Other studies have reported RLS sensations in the abdominal region, groin and genital areas, buttocks, back, chest, neck, and face.29,56,57 In a recent literature review on atypical RLS excluding limbs, a definitive RLS according to IRLSSG criteria was diagnosed in 7/19 reported patients with restlessness in the face (2/7), back (1/7), abdomen (2/7), bladder (0/7) and genitalia (2/7). These cases were assumed to be RLS equivalents.29 Patients with restless abdomen, a variant of RLS, were reported to be homozygous for the most common RLS/PLMS-associated risk allele in the BTBD9 gene.58 No data about genetics in RAS have been reported. Turini et al further discussed the relationship between RLS and burning mouth syndrome as well as restless genital syndrome. A hormonal pathogenic substrate was suggested in these atypical forms.29 It remains unknown whether RAS, other RLS variants, and RLS are part of a same entity and share common pathophysiological mechanisms, or whether their underlying neural substrates differ.
Peripheral neuropathy could be implicated in the pathophysiological process of RLS.59,60 In that case nerve damage with irritation of peripheral nerves could result in any kind of isolated restlessness in patients probably genetically predisposed. The IRLSSG felt, in its updated version, that rare atypical cases of RLS affecting predominantly the arms with little or no involvement of the legs and responding to dopaminergic treatment appear to be a variant of RLS and did not include them in an expanded definition of RLS.1 These atypical cases need to be further investigated in order to clarify whether they are phenotypic variants of RLS or separate entities.

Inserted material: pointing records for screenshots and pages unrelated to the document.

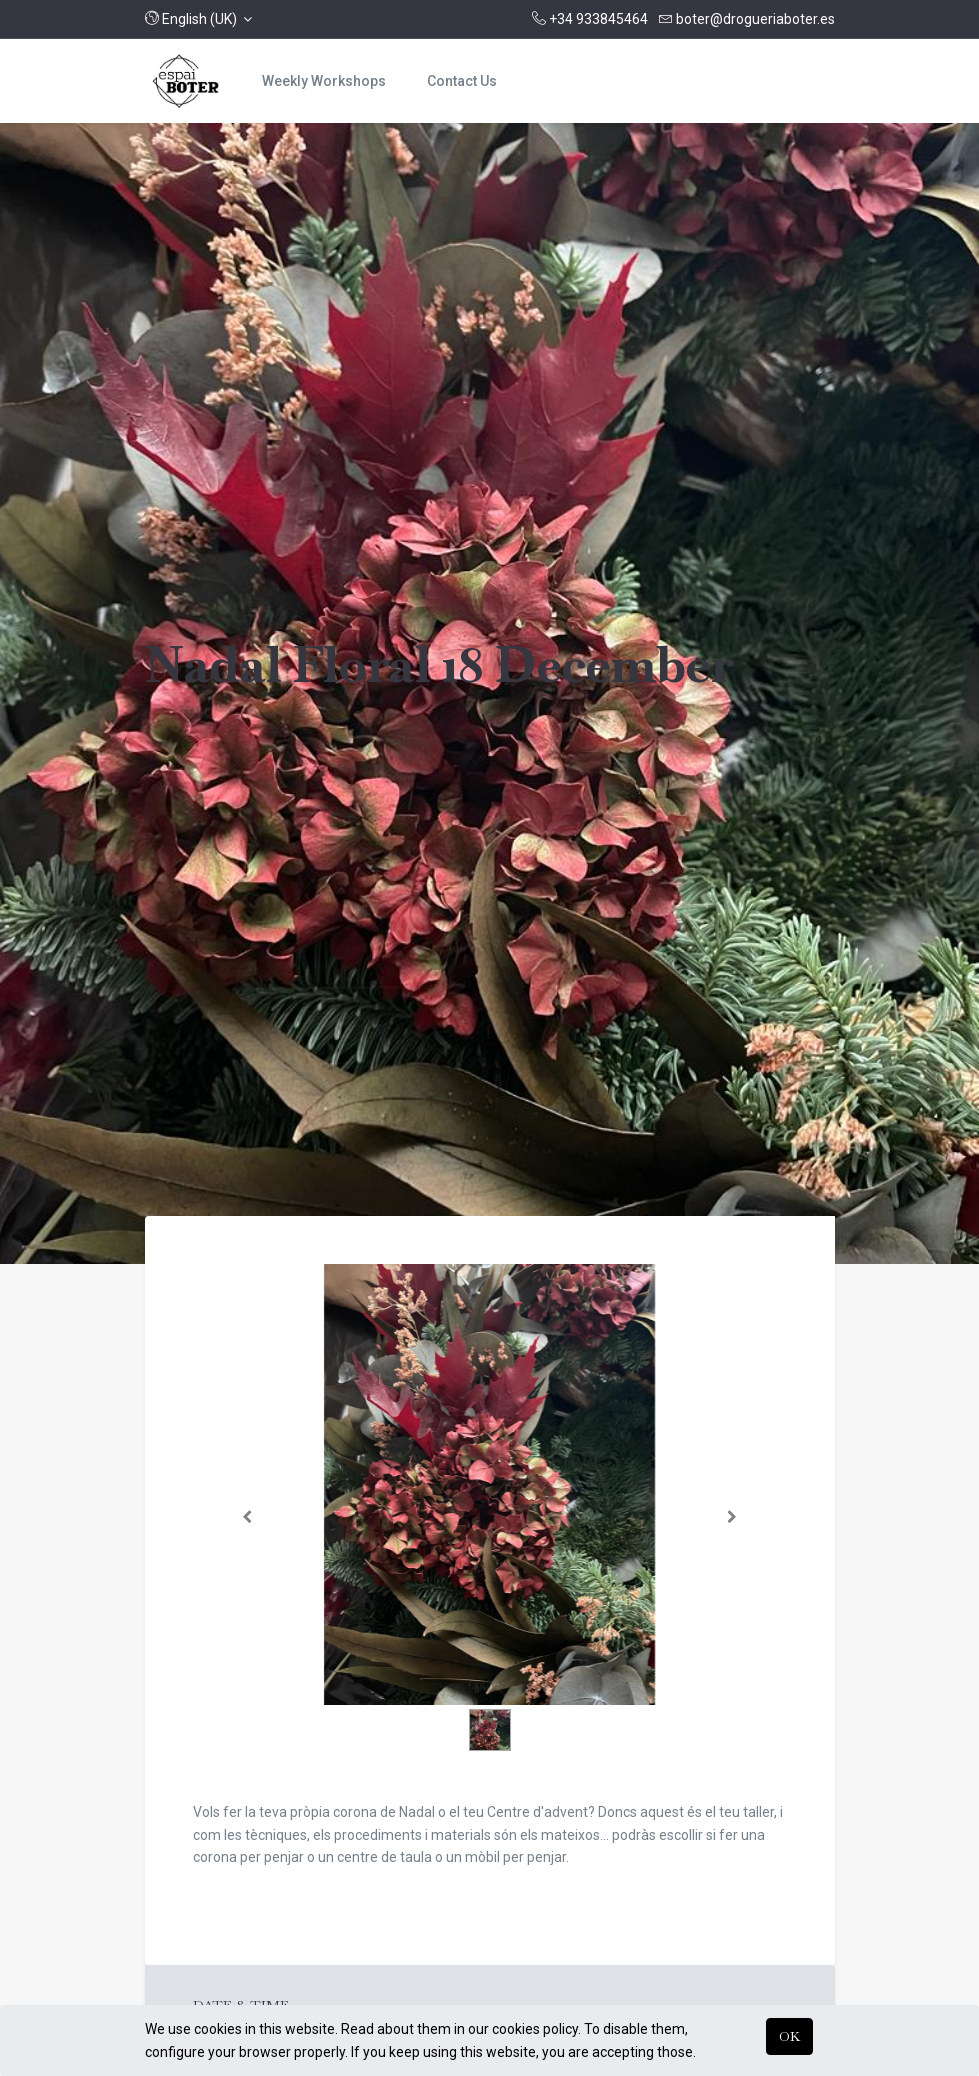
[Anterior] (248, 1516)
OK (789, 2036)
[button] (199, 19)
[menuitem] (324, 81)
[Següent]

The upper limb variant of RLS likely remains underdiagnosed. According to IRLSSG diagnostic criteria, RAS should be considered when RLS-like symptoms are present in one or both arms, especially when they have a circadian pattern and are improved by movement and dopaminergic therapy. However, careful differential diagnosis and ruling out of another medical or behavioral condition are needed in order to be specific and exclude mimics. RLS and RAS seem to share same clinical characteristics and patient care seems overall comparable. Clinicians should be aware of this rare condition, especially as treatment using dopaminergic agonists proves to be very efficient. Given the limited number of reported cases, larger sample size studies are needed for better characterizing RAS. Further explorations of symptom evolvement and differential diagnoses of RLS and its variants are needed for a more holistically approach and prevent compartmentalization.17,29
AASM, American Academy of Sleep Medicine; CPAP, continuous positive airway pressure; ECR, extensor carpi radialis muscle; ICSD-3, International Classification of Sleep Disorders; IRLSSG, International RLS Study Group; PLMs, periodic leg movements; RAS, restless arms syndrome; RLS, restless legs syndrome; vPSG, videopolysomnography.
This paper did not benefit from any sources of funding.
The author reports no conflicts of interest in this work.